Plutôt que d’incitation, vous préférez donc parler d’obligation...

Oui, je crois qu’il faut en arriver là pour une durée limitée sans doute. Parce que devant nous, il y a le creux démographique annoncé, ça veut dire qu’aujourd’hui, il y a des médecins qu’on ne trouvera plus demain. Cela veut dire que le plus difficile est à venir, et ça, c’est à échéance de 8 ans. Donc, ce que je propose, c’est que pour les huit prochaines années, on passe contrat avec la Nation et les jeunes médecins en leur demandant d’exercer là où on a besoin d’eux. Concrètement, ça veut dire qu’un jeune médecin pourrait être collaborateur d’un médecin qui part à la retraite, il pourrait être salarié d’un centre de santé, il pourrait aujourd’hui aussi être en exercice mixte entre l’hôpital et le cabinet à quelques kilomètres de là où il n’y a plus de médecins non plus… Mais, il faut vraiment qu’on trouve des solutions et je ne vois pas d’autres solutions aujourd’hui, en tout cas, l’incitation ne marche pas et il faut maintenant des mesures très fortes.

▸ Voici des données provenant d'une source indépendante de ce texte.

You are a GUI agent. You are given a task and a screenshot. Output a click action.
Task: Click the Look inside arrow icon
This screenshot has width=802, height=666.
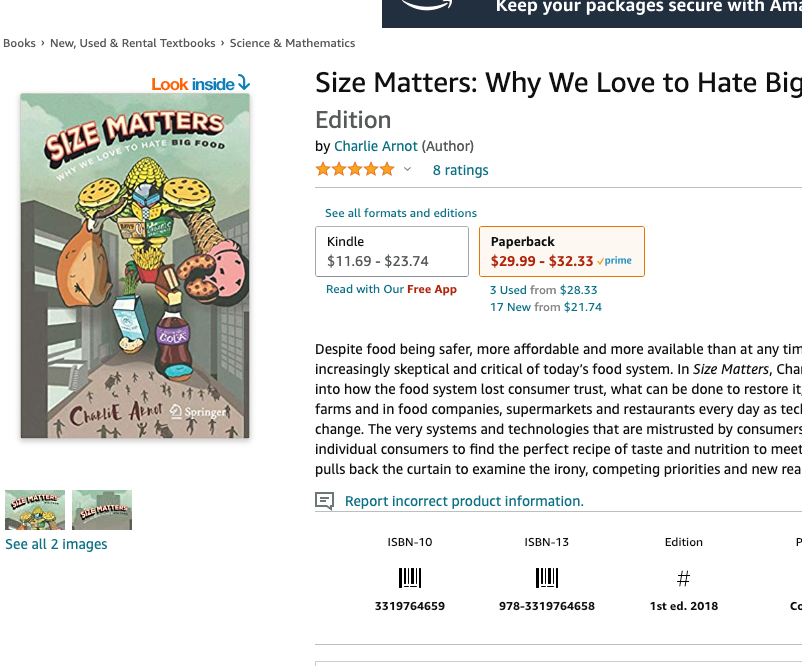point(243,84)
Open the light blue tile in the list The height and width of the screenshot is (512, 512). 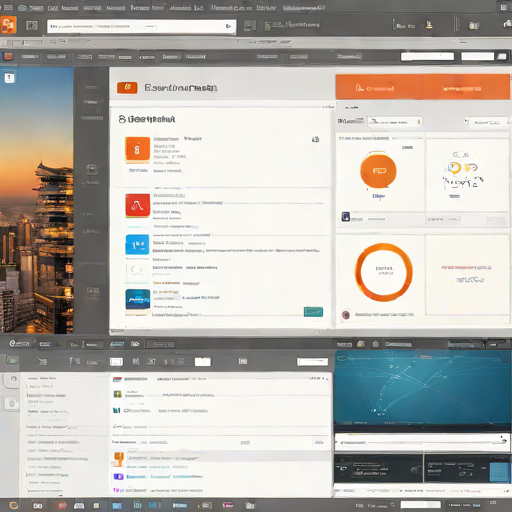[137, 244]
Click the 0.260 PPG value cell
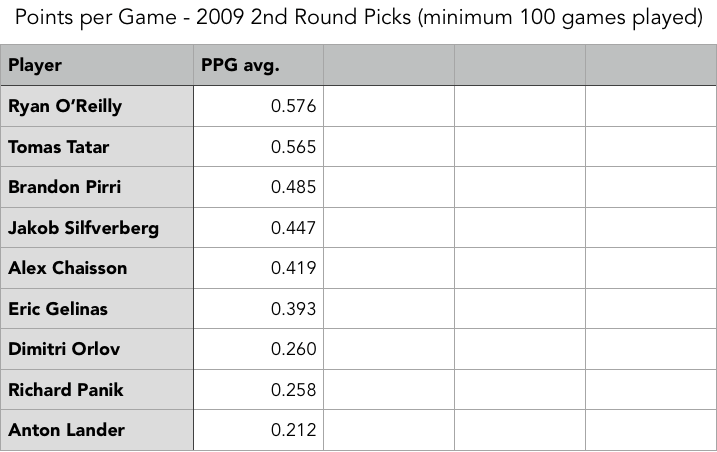The image size is (717, 452). tap(258, 349)
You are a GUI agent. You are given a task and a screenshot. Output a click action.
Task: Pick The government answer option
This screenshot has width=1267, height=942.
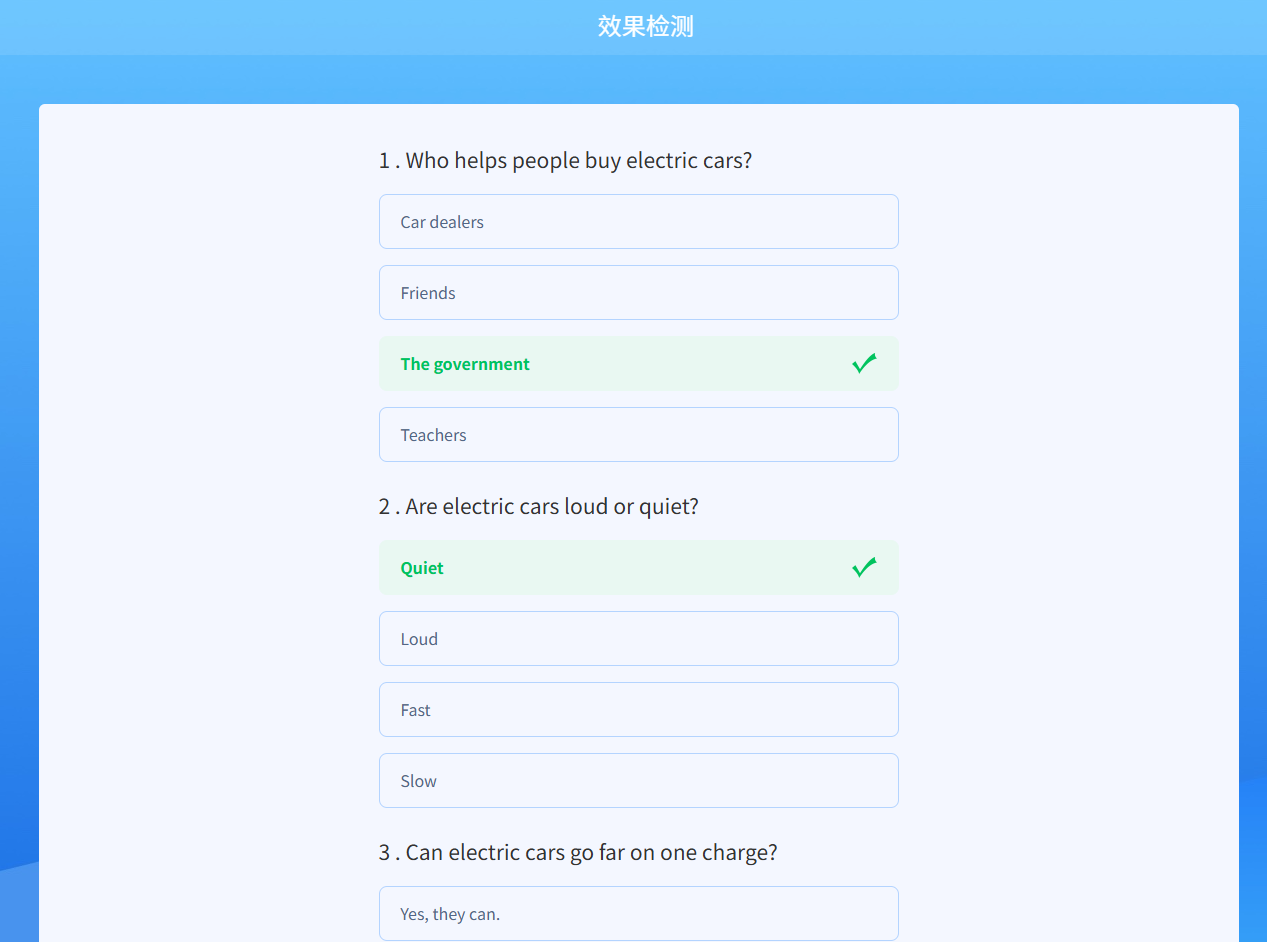(638, 364)
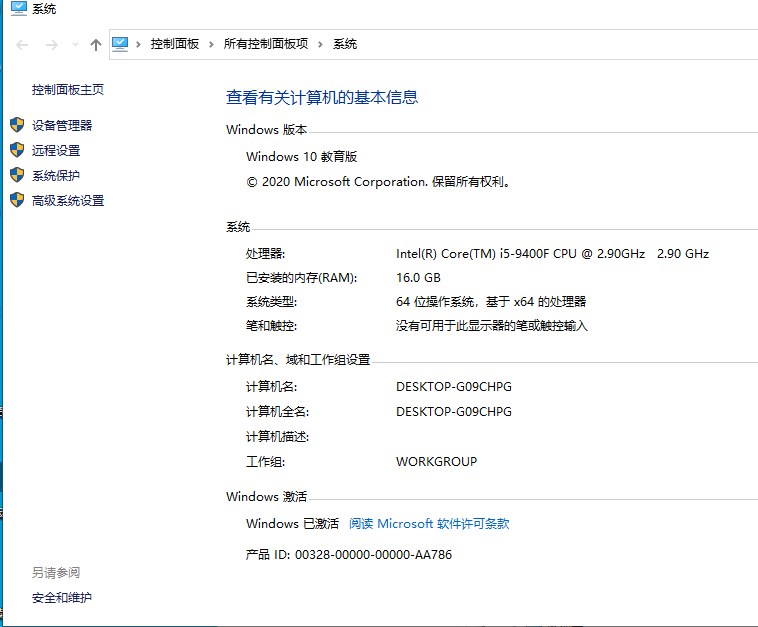758x627 pixels.
Task: Expand the chevron right after 所有控制面板项 breadcrumb
Action: pos(321,44)
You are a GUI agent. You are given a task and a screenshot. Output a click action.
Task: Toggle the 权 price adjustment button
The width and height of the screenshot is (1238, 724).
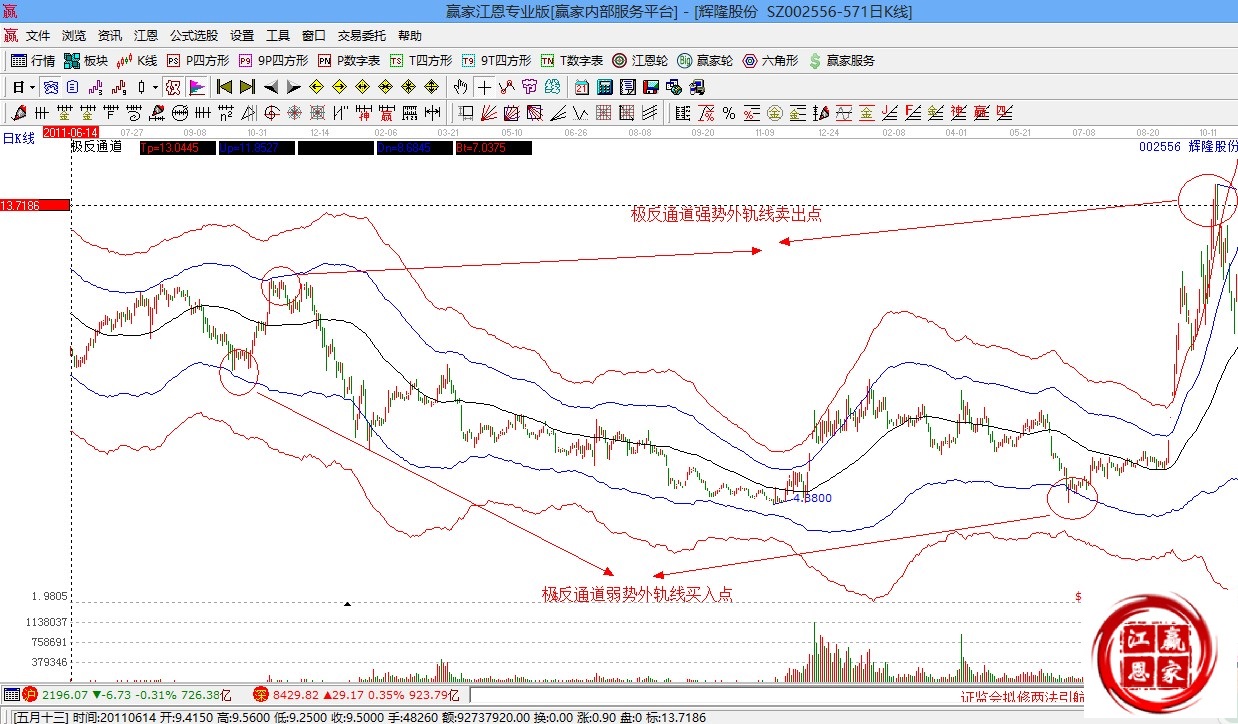(x=173, y=87)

Il y a une deuxième proposition que je formule pour stopper les injustices, c’est de ne plus autoriser plus l’installation d’un médecin dans les zones où on compte suffisamment. Je pense en particulier aux zones du littoral de notre pays, dans le Sud… Ces territoires sont déjà très bien pourvus en présences médicales, et donc, ce n’est pas la peine qu’il y ait davantage de médecins, ça aggraverait finalement les inégalités entre les citoyens. Donc, il n’y aurait plus possibilité pour eux de s’installer dans ces territoires, sauf bien sûr, un départ à la retraite qu’il faudrait compenser. L’objectif, c’est de passer un contrat entre la Nation et ces médecins pour qu’on ait la meilleure répartition possible à l’échelle du territoire national.

Vous n’êtes pas le premier à avoir déposé ce type de proposition de loi, ou en tout cas, des propositions de lois ressemblantes à la vôtre. Mais ça n’a jamais pris, ça n’a jamais fonctionné, ça n’est jamais passé.

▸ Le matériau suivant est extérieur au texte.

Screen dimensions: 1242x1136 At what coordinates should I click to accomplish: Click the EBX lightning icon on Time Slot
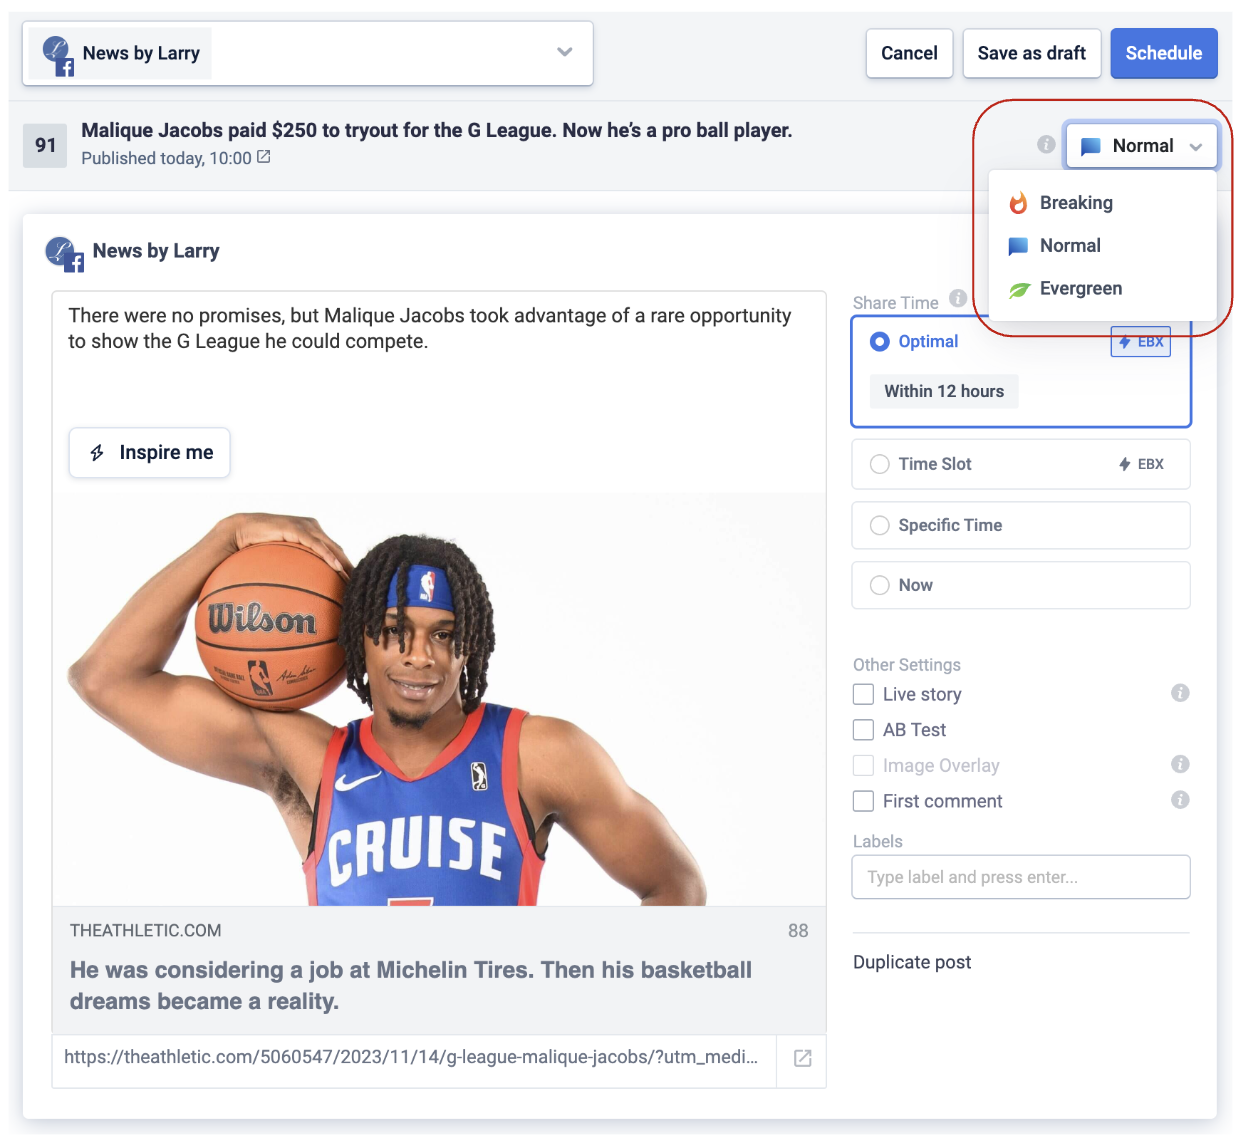(x=1125, y=464)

Hélas, ça n’est jamais passé. Et, on n’a même pas essayé. C’est vraiment ce que je regrette profondément, parce que moi, ça fait des années que je me bats sur ce sujet de la désertification médicale. Il y a beaucoup de conservatisme, beaucoup de blocages et on voit aussi qu’il y a des résistances très fortes du côté des médecins en particulier et de leurs relais à l’Assemblée nationale. Donc, ce qui compte aujourd’hui, c’est qu’on puisse passer outre ces blocages et ces résistances, au sens où, c’est l’intérêt général qu’il faut faire prévaloir. On ne peut pas en rester à cette libre installation qui, finalement, n’a pas produit les effets qu’on attendait. Et donc, n’a pas permis la meilleure répartition possible à l’échelle nationale. Je reviens à cette idée de contrat, parce que quand on y réfléchit bien, la Nation finance les études des jeunes médecins, de ceux qui veulent devenir médecins… Mais, allons plus loin sur la réalité, sur le contrat, les revenus de nos médecins, ils sont garantis par nos cotisations sociales à la sécurité sociale, donc, il n’y a pas de problèmes de fin de mois pour nos médecins. Donc, qu’est-ce qu’il y a de choquant aujourd’hui à dire aux médecins : « Ecoutez, on va discuter ensemble de la meilleure façon de garantir votre présence partout sur le territoire » ? D’arrêter ces injustices, ces inégalités entre les territoires et entre les citoyens. Et, de faire en sorte que chaque Français puisse trouver un médecin près de chez lui, c’est à notre portée et je le dis d’autant plus facilement que ça existe pour les autres professions de santé. Par exemple, un pharmacien ne s’installe pas exactement là où il veut, un pharmacien est obligé d’obéir à des règles, notamment des règles démographiques, le bassin de population où il souhaite s’installer, il y a un contrôle qui est fait, une régularisation qui est faite et qui permet justement que ce soit la meilleure répartition possible. Aujourd’hui en France, partout où vous allez, il y a des pharmacies. Donc, il faut trouver un système comparable, sans doute pas le même, mais comparable avec les médecins.